How To: Programmatically Scroll Controls

A number of controls within .NETCF have built in ScrollBars. Occasionally you may want to operate these programmatically on behalf of the user. When you do this you want both the control to scroll and the scrollbars to correctly reflect the current position. Faced with this requirement I found a solution in the WM_VSCROLL (and equivalent HSCROLL) message. You can send this message to the native handle of your control along with a number of present constants to offer hands-free scrolling. Along the way I discovered that to work you must have the handle of the native control which implements the scroll bars. In the case of the WebBrowser this is a grand-child of the outer managed control so we have to use the native GetWindow API call to get down to the right HWND. I wrapped this up in a class I’ve called ScrollBarHelper which allows the user to move left, right, up and down. The code for the class is:-


/// <summary>
/// Helper class to programmatically operate scrollbars.
/// </summary>
public class ScrollBarHelper
{
  private IntPtr handle;


  public ScrollBarHelper(Control c)
  {
    if (c is WebBrowser)
    {
      //special case for complex control
      //get the inner IE control
      IntPtr hInternetExplorer = NativeMethods.GetWindow(c.Handle, NativeMethods.GW.CHILD);
      //get the first child (status bar)
      IntPtr hStatus = NativeMethods.GetWindow(hInternetExplorer, NativeMethods.GW.CHILD);
      //get the html body area
      handle = NativeMethods.GetWindow(hStatus, NativeMethods.GW.HWNDNEXT);
    }
    else
    {
      handle = c.Handle;
    }
  }



public void LineRight()
{
  SendMessage(NativeMethods.WM_HSCROLL, NativeMethods.SB_LINEDOWN);
}
public void LineLeft()
{
  SendMessage(NativeMethods.WM_HSCROLL, NativeMethods.SB_LINEUP);
}

public void PageRight()
{
  SendMessage(NativeMethods.WM_HSCROLL, NativeMethods.SB_PAGEDOWN);
}
public void PageLeft()
{
  SendMessage(NativeMethods.WM_HSCROLL, NativeMethods.SB_PAGEUP);
}

public void LineDown()
{
  SendMessage(NativeMethods.WM_VSCROLL, NativeMethods.SB_LINEDOWN);
}
public void LineUp()
{
  SendMessage(NativeMethods.WM_VSCROLL, NativeMethods.SB_LINEUP);
}

public void PageDown()
{
  SendMessage(NativeMethods.WM_VSCROLL, NativeMethods.SB_PAGEDOWN);
}
public void PageUp()
{
  SendMessage(NativeMethods.WM_VSCROLL, NativeMethods.SB_PAGEUP);
}

private void SendMessage(int msg, int value)
{
  Microsoft.WindowsCE.Forms.Message m = Microsoft.WindowsCE.Forms.Message.Create(handle, msg, (IntPtr)value, handle);
  Microsoft.WindowsCE.Forms.MessageWindow.PostMessage(ref m);
}

[DllImport(“coredll.dll”)]
internal static extern IntPtr GetWindow(IntPtr hWnd, GW uCmd);

internal enum GW : int
{
  HWNDFIRST = 0,
  HWNDLAST = 1,
  HWNDNEXT = 2,
  HWNDPREV = 3,
  OWNER = 4,
  CHILD = 5,
}

//scrollbar messages
internal const int WM_HSCROLL = 0x0114;
internal const int WM_VSCROLL = 0x0115;

//constants for scrollbar actions
internal const int SB_LINEUP = 0;
internal const int SB_LINEDOWN = 1;
internal const int SB_PAGEUP = 2;
internal const int SB_PAGEDOWN = 3;

}


In order to use the control you create a new instance passing it the control of your choice. Then call methods to scroll the control e.g.

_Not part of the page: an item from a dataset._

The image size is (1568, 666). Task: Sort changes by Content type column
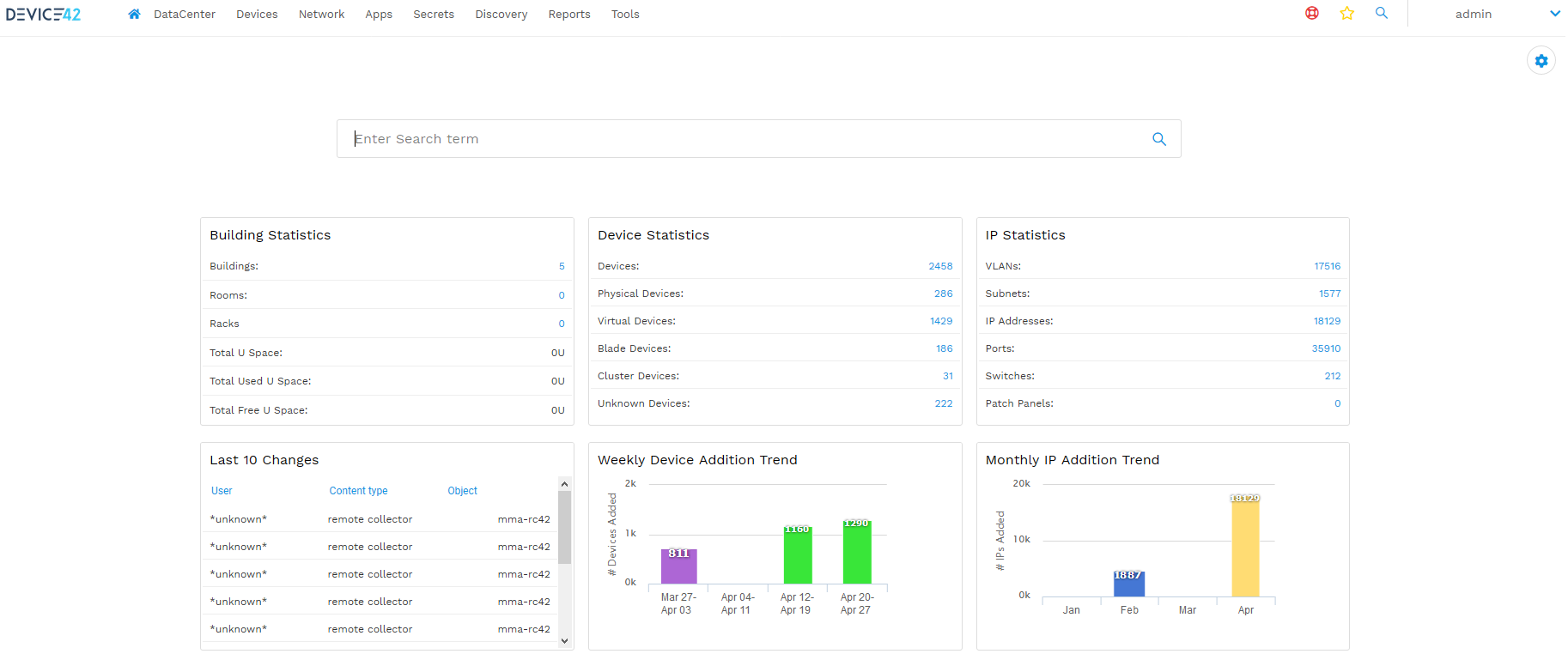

private ScrollBarHelper wsbh;
private ScrollBarHelper tsbh;

private void Form1_Load(object sender, EventArgs e)
{
  wsbh = new ScrollBarHelper(webBrowser1);
  tsbh = new ScrollBarHelper(textBox1);
}


private void button1_Click(object sender, EventArgs e)
{
  tsbh.PageUp();
}


The control contains methods to Scroll via single lines or pages at a time, I didn’t get around to looking at setting the explicit value of the scrollbar control, but this should be possible also – refer to the documentation for WM_VSCROLL for how to pass the value.